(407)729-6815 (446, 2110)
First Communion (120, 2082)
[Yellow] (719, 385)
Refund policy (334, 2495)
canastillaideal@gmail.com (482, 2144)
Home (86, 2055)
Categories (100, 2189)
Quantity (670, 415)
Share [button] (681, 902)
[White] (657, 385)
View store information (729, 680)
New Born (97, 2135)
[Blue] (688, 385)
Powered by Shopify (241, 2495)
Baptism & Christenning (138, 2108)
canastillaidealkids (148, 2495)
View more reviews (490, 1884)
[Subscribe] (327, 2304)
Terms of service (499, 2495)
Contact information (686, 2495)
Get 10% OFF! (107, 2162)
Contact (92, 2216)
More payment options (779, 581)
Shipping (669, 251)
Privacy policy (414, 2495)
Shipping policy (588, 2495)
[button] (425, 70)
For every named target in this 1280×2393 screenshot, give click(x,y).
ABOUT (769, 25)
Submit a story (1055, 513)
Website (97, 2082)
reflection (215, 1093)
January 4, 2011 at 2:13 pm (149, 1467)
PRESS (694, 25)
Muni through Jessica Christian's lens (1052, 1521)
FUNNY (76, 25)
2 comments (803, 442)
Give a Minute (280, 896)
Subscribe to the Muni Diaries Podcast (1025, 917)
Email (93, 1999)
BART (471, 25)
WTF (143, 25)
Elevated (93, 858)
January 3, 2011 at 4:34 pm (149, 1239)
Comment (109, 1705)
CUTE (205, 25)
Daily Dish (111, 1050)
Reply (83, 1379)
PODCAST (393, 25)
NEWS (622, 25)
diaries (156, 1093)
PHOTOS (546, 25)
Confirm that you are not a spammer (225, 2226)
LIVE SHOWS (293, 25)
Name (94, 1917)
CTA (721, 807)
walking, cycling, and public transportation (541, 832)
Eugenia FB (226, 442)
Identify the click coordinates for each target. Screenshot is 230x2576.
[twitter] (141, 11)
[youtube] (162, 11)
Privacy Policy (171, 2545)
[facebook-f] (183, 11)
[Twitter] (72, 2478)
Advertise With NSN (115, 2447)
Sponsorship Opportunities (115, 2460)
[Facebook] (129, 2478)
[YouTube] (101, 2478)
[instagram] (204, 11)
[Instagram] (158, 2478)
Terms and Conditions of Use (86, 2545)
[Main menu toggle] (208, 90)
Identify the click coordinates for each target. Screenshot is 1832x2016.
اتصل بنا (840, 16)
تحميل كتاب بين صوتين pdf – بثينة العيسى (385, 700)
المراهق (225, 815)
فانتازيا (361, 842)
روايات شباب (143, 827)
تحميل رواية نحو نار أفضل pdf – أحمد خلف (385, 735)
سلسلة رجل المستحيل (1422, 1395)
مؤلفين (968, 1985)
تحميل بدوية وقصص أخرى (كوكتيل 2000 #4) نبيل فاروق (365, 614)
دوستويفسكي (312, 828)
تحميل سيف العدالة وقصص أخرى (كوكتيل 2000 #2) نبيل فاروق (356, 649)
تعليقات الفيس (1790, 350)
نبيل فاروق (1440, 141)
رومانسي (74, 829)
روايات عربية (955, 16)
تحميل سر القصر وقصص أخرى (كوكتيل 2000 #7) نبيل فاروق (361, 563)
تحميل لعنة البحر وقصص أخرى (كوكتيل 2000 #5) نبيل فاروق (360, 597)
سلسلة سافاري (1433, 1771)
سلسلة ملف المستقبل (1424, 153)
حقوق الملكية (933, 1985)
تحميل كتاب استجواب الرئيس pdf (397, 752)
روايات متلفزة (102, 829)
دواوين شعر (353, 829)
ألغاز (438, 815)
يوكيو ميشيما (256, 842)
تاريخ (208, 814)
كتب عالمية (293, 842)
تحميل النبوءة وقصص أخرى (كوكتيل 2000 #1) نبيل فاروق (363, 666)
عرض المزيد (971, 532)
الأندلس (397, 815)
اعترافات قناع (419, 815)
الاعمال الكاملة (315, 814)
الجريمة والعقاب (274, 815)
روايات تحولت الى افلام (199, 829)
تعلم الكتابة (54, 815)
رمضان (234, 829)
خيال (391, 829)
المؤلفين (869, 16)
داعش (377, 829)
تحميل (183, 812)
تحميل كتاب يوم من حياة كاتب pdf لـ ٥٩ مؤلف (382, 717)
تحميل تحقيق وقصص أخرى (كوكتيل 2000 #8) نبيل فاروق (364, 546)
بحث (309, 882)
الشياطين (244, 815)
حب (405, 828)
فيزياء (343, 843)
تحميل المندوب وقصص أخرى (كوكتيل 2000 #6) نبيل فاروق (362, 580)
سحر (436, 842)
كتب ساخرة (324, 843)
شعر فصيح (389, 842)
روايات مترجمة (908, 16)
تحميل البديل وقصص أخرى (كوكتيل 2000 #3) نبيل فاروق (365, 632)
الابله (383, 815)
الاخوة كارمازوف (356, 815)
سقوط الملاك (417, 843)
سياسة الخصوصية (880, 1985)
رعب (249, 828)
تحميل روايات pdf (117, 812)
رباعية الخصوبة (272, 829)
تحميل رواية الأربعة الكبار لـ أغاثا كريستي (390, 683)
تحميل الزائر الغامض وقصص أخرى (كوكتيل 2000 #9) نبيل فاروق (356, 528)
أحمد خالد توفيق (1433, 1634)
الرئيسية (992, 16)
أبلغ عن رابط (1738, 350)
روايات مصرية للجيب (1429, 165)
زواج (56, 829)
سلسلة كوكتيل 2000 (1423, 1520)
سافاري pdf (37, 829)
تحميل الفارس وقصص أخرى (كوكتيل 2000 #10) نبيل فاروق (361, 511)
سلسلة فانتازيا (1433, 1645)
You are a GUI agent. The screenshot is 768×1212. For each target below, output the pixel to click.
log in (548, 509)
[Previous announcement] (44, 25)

══════════════════════════════

Your goal
Give the number of lines above in which the word "Identify" appears, and nothing more.

Result below
2